How to strip down a string to the first duplicate?

I have converted a few web pages into string and the string contains these lines(along with other code):

<div class="r"><a href="https://www.apple.com/ca/"
<div class="r"><a href="https://www.facebook.com/ca/"
<div class="r"><a href="https://www.utorrent.com/ca/"

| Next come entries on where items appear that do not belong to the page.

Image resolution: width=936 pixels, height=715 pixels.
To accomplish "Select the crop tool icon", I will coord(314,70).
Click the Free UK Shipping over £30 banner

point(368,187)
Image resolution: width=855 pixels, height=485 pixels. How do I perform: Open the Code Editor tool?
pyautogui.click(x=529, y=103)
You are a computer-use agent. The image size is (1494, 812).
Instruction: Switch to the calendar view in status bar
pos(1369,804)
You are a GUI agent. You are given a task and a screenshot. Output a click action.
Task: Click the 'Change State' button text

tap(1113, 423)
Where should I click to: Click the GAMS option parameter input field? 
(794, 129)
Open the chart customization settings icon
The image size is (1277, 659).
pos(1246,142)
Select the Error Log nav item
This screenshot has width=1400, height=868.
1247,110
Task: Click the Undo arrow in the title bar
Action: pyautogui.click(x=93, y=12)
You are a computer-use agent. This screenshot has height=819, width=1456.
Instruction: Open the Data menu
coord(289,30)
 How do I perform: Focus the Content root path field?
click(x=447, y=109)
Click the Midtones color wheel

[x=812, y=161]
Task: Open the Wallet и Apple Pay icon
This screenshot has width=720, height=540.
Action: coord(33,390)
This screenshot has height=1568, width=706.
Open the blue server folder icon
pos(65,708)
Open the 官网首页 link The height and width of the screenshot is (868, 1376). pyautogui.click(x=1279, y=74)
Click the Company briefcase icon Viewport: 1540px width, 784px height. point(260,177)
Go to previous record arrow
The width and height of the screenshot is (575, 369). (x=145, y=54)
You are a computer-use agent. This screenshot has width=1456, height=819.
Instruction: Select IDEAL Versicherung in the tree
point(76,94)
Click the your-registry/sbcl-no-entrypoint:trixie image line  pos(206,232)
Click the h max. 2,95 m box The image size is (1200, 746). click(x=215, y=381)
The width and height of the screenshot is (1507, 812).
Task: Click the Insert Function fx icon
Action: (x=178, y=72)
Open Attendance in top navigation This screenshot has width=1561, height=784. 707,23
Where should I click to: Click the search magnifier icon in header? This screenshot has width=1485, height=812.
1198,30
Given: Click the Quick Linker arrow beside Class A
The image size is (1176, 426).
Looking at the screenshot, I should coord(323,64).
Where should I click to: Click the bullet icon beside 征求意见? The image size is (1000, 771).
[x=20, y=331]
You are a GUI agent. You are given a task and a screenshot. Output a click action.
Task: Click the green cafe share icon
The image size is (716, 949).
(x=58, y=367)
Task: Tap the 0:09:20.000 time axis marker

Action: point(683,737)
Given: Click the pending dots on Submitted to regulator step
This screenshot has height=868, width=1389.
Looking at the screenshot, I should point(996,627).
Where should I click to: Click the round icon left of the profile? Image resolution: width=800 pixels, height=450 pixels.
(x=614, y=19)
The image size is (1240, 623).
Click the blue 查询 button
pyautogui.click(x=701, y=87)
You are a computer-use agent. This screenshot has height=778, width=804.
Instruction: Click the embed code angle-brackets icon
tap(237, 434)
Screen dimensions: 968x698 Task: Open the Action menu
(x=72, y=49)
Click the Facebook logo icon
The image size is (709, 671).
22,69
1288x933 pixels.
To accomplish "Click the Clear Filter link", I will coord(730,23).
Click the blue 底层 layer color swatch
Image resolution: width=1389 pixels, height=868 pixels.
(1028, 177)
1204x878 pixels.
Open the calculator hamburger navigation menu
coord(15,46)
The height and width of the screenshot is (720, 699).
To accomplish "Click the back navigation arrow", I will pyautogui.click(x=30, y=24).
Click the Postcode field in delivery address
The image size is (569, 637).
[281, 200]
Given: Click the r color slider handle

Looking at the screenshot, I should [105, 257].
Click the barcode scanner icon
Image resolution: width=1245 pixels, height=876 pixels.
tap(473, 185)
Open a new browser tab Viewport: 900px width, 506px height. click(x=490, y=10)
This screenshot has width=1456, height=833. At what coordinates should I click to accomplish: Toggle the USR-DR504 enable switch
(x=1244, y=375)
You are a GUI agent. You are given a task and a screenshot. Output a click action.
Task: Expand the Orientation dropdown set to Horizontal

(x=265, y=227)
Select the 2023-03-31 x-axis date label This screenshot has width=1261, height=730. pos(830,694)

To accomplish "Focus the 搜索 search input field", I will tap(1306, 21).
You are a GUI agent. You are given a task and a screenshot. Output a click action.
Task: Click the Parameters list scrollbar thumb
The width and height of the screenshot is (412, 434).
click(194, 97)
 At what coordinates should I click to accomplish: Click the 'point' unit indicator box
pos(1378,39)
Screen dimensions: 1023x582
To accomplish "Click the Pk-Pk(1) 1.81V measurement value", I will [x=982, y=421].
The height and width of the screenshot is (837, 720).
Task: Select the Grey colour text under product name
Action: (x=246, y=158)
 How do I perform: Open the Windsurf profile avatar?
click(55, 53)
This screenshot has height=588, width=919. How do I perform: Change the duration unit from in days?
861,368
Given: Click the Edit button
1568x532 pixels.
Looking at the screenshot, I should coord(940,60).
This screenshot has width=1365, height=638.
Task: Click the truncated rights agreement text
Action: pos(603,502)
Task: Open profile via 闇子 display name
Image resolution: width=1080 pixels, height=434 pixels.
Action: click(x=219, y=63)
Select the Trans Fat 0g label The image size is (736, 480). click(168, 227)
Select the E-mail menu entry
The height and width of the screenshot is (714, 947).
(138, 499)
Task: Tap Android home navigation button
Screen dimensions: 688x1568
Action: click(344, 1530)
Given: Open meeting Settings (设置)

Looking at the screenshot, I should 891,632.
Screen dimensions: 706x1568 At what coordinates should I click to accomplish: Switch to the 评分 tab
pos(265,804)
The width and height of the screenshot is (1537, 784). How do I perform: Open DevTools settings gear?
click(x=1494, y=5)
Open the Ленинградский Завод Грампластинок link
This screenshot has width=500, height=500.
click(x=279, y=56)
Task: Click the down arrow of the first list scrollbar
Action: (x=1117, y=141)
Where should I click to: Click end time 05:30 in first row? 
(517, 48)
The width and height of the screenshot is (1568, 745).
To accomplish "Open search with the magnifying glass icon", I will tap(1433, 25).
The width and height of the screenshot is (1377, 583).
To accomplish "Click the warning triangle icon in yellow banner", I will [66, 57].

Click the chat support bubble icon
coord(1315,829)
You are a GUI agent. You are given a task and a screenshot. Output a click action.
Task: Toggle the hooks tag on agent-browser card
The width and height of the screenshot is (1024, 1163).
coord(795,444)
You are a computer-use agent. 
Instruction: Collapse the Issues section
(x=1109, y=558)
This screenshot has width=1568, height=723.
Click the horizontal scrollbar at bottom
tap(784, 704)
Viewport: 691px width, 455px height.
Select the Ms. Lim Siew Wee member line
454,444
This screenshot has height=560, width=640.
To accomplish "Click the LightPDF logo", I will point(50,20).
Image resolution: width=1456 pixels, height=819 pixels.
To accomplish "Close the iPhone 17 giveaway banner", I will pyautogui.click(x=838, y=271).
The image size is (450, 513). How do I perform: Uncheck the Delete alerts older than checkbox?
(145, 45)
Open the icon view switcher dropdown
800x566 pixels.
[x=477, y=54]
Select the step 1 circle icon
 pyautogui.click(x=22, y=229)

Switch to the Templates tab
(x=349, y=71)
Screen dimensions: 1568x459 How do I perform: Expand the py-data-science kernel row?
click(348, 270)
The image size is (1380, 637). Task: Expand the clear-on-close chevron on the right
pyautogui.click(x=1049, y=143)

but I just want to strip out the link inside the first line(https://www.apple.com/ca/) and ignore the rest of the HTML and the code. How do I do that?

The easy way:

String url = input.replaceAll("(?s).*?href=\"(.*?)\".*", "$1");

Key points of why this works:

• regex matches the whole input, but captures the target. The replacement is the capture (group #1). This approach effectively extracts the target
• (?s) means “dot matches newline”
• .*? is reluctantly (as little input as possible) matches up to “href"”
• (.*?) capture (reluctantly) everything up to “"”
• .* greedily (as much as possible) matches the rest (thanks to (?s) above)
• replacement is $1 - the first (and only) group in the match

Using the regex mentioned in the answer, given below is the solution using the Java regex API:

import java.util.regex.Matcher;
import java.util.regex.Pattern;

public class Main {
	public static void main(String[] args) {
		String str = "<div class=\"r\"><a href=\"https://www.apple.com/ca/\">Hello</a>\n"
				+ "<div class=\"r\"><a href=\"https://www.facebook.com/ca/\">Hello</a>\n"
				+ "<div class=\"r\"><a href=\"https://www.utorrent.com/ca/\">Hello</a>";
		String regex = "\\b(https?|ftp|file)://[-a-zA-Z0-9+&@#/%?=~_|!:,.;]*[-a-zA-Z0-9+&@#/%=~_|]";
		Pattern pattern = Pattern.compile(regex);
		Matcher matcher = pattern.matcher(str);
		while (matcher.find()) {
			System.out.println(matcher.group());
		}
	}
}

Output:

https://www.apple.com/ca/
https://www.facebook.com/ca/
https://www.utorrent.com/ca/